Послеоперационное лечение. В первые 4-5 дней соблюдают постельный режим, нога находится на шине Белера. Проводят ЛФК, изометрическое напряжение мышц. При внутрисуставных переломах осуществляют дозированные пассивные движения с помощью специальных шин. С 5-го дня разрешают присаживаться в кровати и опускать ноги. Затем обучают стоять и ходить с помощью костылей. Сроки нагрузки на ногу зависят от характера перелома и прочности фиксации отломков.

Внешний остеосинтез отломков при переломах бедренной кости.

Внешний остеосинтез отломков при переломах бедренной кости осуществляют по строгим показаниям. Показаниями к применению аппаратов являются оскольчатые, многооскольчатые, раздробленные переломы бедра в верхней трети, на границе средней и нижней третей, сегментарные переломы, сочетанные переломы бедра.

Внешний остеосинтез аппаратами с применением спиц, стержней и сегментов колец значительно расширяет возможности оперативного лечения оскольчатых переломов вертельно-подвертельной области, а также низких переломов бедра.

Для внешней фиксации отломков в верхней трети диафиза бедренной кости чаще применяют внешнюю фиксацию спице-стержневыми аппаратами..

Методика. Подбирают два- три сегмента и 4 кольца большого диаметра ( 150 - 210 мм ), спицы с упорными площадками и вспомогательные элементы аппарата Илизарова .

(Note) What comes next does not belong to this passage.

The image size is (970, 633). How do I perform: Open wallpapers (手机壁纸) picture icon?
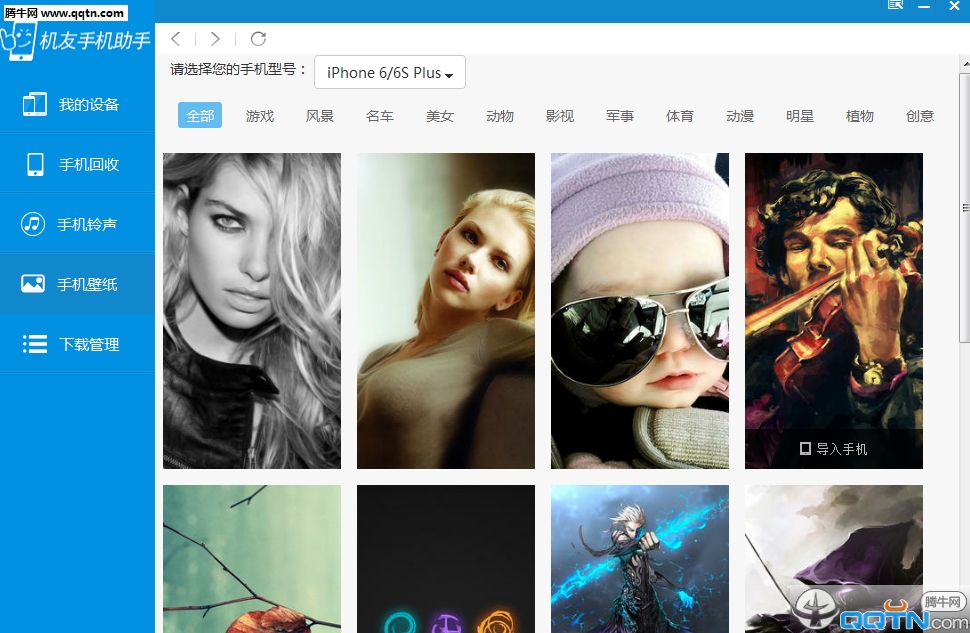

После обезболивания больного укладывают на ортопедический стол, накладывают скелетное вытяжение за область надмыщелков бедра, устраняют смещение отломков. Для уточнения уровня проведения спиц, стержней и контроля качества репозиции выполняют рентгеновские снимки с рентгенконтрастными метками в двух проекциях с захватом близлежащего сустава.

Тазовый компонент представляет собой рамочную конструкцию из двух сегментов, на которых крепят стержни, вводимые в крыло подвздошной кости и надвертлужную область таза (рис…). Бедренный компонент может состоять из базового кольца в нижней трети бедра и кольца, расположенного дистальнее зоны перелома. В кольце закрепляют спицу и стержень, в базовом кольце - 3-4 спицы. Если проксимальный отломок бедра достаточной длины тазовый компонент не применяют, в вертельную область вводят два стержня и закрепляют их на бедренном сегменте.

Стержни по наружной поверхности бедра в средней трети следует вводить в пределах «коридора безопасности». Рентгенологические метки позволяют их ввести как можно ближе к зоне перелома. В нижней трети бедренной кости фиксацию проводят тремя спицами, закрепленными в кольце..

Эпифизеолиз дистального эпифиза бедра. Смещение эпифиза происходит кпереди и кзади. При смещении эпифиза кзади возможно сдавление подколенной артерии и нервов. Поэтому репозиция должна быть выполнена как можно раньше.

Методика. Наркоз. Больного укладывают на спину на ортопедический стол с упором в промежность. Здоровую конечность закрепляют на столе. Больную ногу сгибают под углом 140-135º, ассистент проводит постепенное вытяжение по длине. Хирург стремится давлением руками устранить смещение эпифиза бедра. После сопоставления сгибают коленный сустав до угла 120-135º, конечность фиксируют гипсовой повязкой, разрезанной по длине на срок от 4 до 5 нед.